Therefore, the virtual absence of the parent compound insulin glargine in the circulation after its subcutaneous injection invalidates the submission that the in vitro findings of enhanced IGF-1 binding and mitogenicity of insulin glargine has a clinical correlate, especially as insulin glargine is extensively and quickly metabolized in the subcutaneous tissue and in the systemic circulation to its metabolites M1 and M2, both of which have lesser metabolic and similar mitogenic potency to human insulin (15,26).
The important and definitive findings by Bolli and colleagues (1,2) represent a critical piece of evidence in support of the recent findings of the ORIGIN trial (3) and the French National Healthcare Insurance Database (27), neither of which observed an excess risk of cancer during long-term exposure to insulin glargine. It is, however, surprising that it has taken almost 12 years since insulin glargine was first introduced to start to truly understand its metabolic fate in humans after subcutaneous administration despite the early observations by Kuerzel et al. (11).
In response to concerns raised by the laboratory findings of Kurtzhals et al. (4) and the flawed interpretation of the epidemiological study triggered by a German health insurance initiative based on reimbursement considerations (18), a large volume of clinical and experimental data have been generated during this intervening, diversionary period. Research addressing the question whether diabetes and/or diabetes therapy influences the risk of cancer has since provided extensive and invaluable information on the complex interrelationship between diabetes, its treatment, and the various types of cancers. However, on the basis of the findings from epidemiological studies (3,27) and the latest welcome and overdue pharmacokinetic data (1,2)—which is further supported by similar findings in young children (28)—the chapter on whether insulin glargine per se is an independent risk factor for cancer should now be closed.
Acknowledgments
D.R.O. has received lecture fees and honoraria for serving on advisory boards of sanofi-aventis, Roche, and Boehringer Ingelheim. No other potential conflicts of interest relevant to this article were reported.

Stored dataset entries:
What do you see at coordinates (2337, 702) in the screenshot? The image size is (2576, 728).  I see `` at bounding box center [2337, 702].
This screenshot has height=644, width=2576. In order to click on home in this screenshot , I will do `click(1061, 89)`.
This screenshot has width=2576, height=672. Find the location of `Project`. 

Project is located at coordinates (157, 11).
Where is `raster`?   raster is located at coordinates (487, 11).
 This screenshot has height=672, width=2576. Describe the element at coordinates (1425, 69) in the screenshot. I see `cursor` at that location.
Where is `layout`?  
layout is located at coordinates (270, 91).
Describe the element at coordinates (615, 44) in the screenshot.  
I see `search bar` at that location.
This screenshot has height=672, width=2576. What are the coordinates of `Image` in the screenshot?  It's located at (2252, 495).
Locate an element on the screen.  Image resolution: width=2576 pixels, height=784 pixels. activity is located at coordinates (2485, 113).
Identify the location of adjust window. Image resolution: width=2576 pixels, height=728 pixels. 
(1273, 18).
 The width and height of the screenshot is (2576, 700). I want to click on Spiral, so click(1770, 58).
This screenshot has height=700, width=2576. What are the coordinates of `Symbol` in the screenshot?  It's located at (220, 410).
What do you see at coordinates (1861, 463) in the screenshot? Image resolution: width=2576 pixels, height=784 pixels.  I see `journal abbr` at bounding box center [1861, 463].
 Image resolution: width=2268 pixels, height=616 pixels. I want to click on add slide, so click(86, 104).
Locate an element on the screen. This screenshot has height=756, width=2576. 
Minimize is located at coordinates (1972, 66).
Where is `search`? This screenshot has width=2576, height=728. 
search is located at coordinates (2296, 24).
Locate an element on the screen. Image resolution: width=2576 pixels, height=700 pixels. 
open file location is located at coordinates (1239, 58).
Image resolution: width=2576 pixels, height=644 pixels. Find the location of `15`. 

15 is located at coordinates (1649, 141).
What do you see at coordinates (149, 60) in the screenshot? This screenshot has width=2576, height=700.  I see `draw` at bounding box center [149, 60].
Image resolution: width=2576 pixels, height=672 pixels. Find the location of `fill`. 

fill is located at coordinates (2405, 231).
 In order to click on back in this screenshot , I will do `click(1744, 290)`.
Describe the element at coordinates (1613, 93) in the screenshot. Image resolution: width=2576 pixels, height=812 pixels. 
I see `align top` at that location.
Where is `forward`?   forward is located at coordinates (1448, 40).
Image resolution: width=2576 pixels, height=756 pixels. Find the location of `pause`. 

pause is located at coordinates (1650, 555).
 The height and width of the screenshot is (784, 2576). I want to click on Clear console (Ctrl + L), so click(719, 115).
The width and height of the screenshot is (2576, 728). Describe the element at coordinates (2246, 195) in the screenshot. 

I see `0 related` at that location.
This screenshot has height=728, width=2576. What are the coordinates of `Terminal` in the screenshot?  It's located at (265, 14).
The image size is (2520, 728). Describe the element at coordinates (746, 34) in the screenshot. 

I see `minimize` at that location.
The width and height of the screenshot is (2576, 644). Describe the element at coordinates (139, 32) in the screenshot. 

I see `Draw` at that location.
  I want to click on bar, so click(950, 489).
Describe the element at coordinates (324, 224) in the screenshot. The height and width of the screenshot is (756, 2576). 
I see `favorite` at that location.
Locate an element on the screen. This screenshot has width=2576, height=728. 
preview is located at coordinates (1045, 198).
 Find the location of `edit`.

Your tasks:
(A) Using the passage on insulin glargine above the entries, decide whether each statement agrees with it, and answer yes or no, quoting the deciding words: (i) The metabolites M1 and M2 have lesser metabolic potency than human insulin. (ii) The ORIGIN trial observed an excess risk of cancer during long-term exposure to insulin glargine. (iii) D.R.O. has received honoraria for serving on an advisory board of Roche.
(B) According to the passage on insulin glargine above the entries, how long after insulin glargine was first introduced did it take to start to truly understand its metabolic fate in humans?

Written responses:
(A)
(i) Yes: "both of which have lesser metabolic and similar mitogenic potency to human insulin"
(ii) No: "neither of which observed an excess risk of cancer during long-term exposure to insulin glargine"
(iii) Yes: "D.R.O. has received lecture fees and honoraria for serving on advisory boards of sanofi-aventis, Roche, and Boehringer Ingelheim"

(B) Almost 12 years.